*What this task involves*:
Reproduce without alteration the lines from the one containing "The height and width of the screenshot is (958, 1232)." through the one containing "The height and width of the screenshot is (759, 1024).", both of those lines included.

*Given records*:
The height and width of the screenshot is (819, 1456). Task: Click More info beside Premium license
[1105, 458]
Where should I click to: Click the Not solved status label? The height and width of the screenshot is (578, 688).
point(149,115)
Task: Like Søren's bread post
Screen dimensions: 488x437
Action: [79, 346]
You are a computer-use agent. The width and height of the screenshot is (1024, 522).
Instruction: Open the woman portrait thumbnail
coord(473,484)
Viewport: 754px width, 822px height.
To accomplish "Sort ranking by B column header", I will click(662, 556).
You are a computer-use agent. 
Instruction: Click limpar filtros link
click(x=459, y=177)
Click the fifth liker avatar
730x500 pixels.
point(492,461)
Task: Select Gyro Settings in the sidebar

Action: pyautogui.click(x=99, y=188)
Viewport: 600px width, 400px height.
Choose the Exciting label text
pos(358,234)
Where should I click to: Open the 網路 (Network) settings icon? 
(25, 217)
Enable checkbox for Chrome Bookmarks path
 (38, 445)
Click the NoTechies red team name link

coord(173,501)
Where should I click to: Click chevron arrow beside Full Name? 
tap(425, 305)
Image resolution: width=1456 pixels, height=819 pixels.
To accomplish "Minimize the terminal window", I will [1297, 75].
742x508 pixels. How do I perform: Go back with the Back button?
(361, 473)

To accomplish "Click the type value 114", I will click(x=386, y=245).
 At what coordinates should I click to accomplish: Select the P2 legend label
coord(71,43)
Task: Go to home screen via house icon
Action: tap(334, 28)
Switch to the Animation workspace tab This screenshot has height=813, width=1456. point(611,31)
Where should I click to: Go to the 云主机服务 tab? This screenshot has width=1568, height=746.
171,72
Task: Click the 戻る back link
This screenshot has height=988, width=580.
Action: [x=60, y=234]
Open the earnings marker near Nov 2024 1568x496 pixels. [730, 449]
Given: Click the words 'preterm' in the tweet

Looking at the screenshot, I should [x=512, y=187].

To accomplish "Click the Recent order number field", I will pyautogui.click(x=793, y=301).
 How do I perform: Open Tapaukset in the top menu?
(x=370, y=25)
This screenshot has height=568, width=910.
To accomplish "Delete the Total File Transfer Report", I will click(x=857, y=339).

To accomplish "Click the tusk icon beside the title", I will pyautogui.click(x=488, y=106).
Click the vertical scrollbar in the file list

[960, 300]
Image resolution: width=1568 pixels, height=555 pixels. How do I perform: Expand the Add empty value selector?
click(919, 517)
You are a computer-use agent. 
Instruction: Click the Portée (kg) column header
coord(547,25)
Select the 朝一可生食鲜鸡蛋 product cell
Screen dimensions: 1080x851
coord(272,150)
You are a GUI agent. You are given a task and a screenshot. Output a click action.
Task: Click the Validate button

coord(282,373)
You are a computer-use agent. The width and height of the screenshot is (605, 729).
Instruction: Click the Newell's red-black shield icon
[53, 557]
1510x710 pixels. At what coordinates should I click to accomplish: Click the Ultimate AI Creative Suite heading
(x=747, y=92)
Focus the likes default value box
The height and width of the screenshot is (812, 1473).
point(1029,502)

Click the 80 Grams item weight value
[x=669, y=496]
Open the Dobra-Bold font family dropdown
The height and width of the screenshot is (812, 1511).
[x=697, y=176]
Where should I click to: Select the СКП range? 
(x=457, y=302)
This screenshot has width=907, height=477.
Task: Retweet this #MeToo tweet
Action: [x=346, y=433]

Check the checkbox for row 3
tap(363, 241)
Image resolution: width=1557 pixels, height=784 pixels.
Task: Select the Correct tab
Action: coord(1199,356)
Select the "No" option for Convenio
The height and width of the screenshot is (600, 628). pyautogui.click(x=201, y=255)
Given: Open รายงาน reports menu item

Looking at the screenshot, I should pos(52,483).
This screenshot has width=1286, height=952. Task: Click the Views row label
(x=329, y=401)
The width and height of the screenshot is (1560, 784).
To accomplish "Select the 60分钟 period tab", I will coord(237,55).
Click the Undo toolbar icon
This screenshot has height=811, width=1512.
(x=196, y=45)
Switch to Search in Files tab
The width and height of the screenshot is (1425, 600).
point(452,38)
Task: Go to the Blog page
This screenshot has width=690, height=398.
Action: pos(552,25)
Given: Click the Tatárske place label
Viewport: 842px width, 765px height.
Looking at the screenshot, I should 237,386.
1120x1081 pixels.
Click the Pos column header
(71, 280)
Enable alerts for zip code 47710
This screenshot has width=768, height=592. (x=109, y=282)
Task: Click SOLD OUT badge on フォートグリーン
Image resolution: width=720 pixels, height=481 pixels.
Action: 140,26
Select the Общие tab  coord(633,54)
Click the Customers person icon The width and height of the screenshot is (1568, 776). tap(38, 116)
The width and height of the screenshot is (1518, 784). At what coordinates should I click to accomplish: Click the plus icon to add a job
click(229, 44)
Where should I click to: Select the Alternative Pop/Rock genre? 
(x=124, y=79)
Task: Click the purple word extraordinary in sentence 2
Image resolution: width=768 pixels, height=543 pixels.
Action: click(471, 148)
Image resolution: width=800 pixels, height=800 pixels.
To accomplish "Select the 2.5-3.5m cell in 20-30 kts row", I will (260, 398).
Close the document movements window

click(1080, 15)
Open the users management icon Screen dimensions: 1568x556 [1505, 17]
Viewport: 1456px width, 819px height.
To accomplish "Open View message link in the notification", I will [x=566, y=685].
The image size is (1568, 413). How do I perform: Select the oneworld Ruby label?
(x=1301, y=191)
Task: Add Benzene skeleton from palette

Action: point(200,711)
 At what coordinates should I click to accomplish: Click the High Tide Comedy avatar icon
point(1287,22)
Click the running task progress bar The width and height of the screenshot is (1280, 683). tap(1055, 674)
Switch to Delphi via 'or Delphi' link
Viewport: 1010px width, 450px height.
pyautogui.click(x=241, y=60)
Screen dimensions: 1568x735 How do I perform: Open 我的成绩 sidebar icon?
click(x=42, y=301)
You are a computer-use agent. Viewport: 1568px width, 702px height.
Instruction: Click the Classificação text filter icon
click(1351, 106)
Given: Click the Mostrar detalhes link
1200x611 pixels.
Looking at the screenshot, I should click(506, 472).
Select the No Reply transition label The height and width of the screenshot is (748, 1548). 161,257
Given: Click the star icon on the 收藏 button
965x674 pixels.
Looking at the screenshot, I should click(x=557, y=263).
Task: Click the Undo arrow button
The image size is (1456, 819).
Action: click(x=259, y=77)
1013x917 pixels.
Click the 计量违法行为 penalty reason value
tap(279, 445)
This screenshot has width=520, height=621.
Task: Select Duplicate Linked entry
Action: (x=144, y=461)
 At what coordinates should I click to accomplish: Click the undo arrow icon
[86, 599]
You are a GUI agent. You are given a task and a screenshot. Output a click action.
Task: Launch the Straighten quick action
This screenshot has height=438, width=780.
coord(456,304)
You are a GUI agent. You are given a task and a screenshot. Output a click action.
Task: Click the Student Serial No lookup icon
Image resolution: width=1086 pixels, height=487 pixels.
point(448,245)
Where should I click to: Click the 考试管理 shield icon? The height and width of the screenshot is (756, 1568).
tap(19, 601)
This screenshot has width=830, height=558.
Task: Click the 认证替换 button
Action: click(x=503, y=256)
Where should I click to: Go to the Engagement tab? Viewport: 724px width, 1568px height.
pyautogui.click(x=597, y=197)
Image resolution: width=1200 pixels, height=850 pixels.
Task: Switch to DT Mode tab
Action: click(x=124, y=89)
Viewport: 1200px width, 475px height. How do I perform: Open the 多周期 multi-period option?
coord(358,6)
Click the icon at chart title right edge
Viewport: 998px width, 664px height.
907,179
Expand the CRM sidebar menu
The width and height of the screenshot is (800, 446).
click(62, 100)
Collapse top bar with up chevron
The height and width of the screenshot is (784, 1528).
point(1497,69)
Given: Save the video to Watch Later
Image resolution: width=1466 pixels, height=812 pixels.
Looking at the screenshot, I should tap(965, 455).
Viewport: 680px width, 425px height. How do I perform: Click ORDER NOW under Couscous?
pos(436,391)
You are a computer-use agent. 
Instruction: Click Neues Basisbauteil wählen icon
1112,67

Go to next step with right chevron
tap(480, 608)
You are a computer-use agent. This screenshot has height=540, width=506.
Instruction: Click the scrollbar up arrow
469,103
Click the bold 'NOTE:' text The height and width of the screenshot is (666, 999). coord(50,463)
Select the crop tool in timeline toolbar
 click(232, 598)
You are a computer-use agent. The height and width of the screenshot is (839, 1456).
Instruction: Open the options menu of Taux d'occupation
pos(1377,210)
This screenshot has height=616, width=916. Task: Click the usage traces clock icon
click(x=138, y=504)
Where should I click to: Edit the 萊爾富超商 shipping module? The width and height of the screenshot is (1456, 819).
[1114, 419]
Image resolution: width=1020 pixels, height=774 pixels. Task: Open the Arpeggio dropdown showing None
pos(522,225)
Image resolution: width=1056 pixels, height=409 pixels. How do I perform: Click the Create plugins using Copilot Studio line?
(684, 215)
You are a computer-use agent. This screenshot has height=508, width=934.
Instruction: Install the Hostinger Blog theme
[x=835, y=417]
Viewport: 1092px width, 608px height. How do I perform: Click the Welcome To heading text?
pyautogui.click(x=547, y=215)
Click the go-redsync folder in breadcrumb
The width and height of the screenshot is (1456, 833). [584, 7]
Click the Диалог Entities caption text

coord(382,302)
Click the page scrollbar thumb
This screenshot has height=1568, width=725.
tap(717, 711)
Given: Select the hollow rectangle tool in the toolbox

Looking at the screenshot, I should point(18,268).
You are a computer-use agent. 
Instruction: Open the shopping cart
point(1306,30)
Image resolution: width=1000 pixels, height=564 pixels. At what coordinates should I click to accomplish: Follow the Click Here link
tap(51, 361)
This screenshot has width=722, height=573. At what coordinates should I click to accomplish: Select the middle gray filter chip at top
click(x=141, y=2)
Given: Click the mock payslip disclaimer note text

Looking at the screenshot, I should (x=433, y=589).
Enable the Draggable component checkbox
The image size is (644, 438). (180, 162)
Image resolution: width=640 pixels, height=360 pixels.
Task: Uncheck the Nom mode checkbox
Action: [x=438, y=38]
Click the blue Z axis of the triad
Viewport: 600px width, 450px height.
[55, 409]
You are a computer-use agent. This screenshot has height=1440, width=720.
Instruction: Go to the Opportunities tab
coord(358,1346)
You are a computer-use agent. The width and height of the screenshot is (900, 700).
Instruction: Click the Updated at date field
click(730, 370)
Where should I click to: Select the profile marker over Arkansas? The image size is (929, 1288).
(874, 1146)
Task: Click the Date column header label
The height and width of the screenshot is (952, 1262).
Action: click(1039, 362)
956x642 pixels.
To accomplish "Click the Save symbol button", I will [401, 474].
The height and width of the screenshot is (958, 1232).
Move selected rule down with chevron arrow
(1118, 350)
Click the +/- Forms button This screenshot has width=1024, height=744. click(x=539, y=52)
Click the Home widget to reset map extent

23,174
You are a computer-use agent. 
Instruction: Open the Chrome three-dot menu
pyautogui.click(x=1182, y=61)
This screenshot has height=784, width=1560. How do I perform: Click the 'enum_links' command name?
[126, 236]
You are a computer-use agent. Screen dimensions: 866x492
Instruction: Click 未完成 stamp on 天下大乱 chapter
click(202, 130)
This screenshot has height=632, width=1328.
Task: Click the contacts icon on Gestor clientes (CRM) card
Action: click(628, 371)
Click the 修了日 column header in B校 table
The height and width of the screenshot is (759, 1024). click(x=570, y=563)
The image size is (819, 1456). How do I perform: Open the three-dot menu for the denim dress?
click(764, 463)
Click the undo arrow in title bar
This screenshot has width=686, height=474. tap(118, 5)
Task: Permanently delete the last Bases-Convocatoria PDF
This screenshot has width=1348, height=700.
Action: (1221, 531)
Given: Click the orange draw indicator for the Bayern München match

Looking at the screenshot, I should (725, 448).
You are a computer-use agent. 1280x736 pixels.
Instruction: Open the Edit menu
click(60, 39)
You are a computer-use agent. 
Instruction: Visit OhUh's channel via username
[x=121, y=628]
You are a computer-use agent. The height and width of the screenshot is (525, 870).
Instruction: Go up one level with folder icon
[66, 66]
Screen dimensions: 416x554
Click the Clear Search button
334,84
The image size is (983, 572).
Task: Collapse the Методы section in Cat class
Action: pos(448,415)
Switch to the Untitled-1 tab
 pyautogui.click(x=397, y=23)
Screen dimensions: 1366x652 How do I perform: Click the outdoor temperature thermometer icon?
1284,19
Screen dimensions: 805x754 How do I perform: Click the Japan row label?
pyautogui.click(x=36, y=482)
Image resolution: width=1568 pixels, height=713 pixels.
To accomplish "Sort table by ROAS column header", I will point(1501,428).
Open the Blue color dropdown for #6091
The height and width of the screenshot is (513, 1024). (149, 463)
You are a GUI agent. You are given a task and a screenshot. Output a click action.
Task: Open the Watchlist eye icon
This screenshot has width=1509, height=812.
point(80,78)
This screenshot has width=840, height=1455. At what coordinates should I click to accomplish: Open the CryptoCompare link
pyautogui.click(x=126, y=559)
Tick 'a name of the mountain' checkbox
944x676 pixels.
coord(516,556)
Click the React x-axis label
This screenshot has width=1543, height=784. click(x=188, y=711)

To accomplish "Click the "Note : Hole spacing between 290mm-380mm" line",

*Answer to this problem*:
The height and width of the screenshot is (958, 1232).
Move selected rule down with chevron arrow
(1118, 350)
Click the +/- Forms button This screenshot has width=1024, height=744. click(x=539, y=52)
Click the Home widget to reset map extent

23,174
You are a computer-use agent. 
Instruction: Open the Chrome three-dot menu
pyautogui.click(x=1182, y=61)
This screenshot has height=784, width=1560. How do I perform: Click the 'enum_links' command name?
[126, 236]
You are a computer-use agent. Screen dimensions: 866x492
Instruction: Click 未完成 stamp on 天下大乱 chapter
click(202, 130)
This screenshot has height=632, width=1328.
Task: Click the contacts icon on Gestor clientes (CRM) card
Action: click(628, 371)
Click the 修了日 column header in B校 table
The height and width of the screenshot is (759, 1024). click(x=570, y=563)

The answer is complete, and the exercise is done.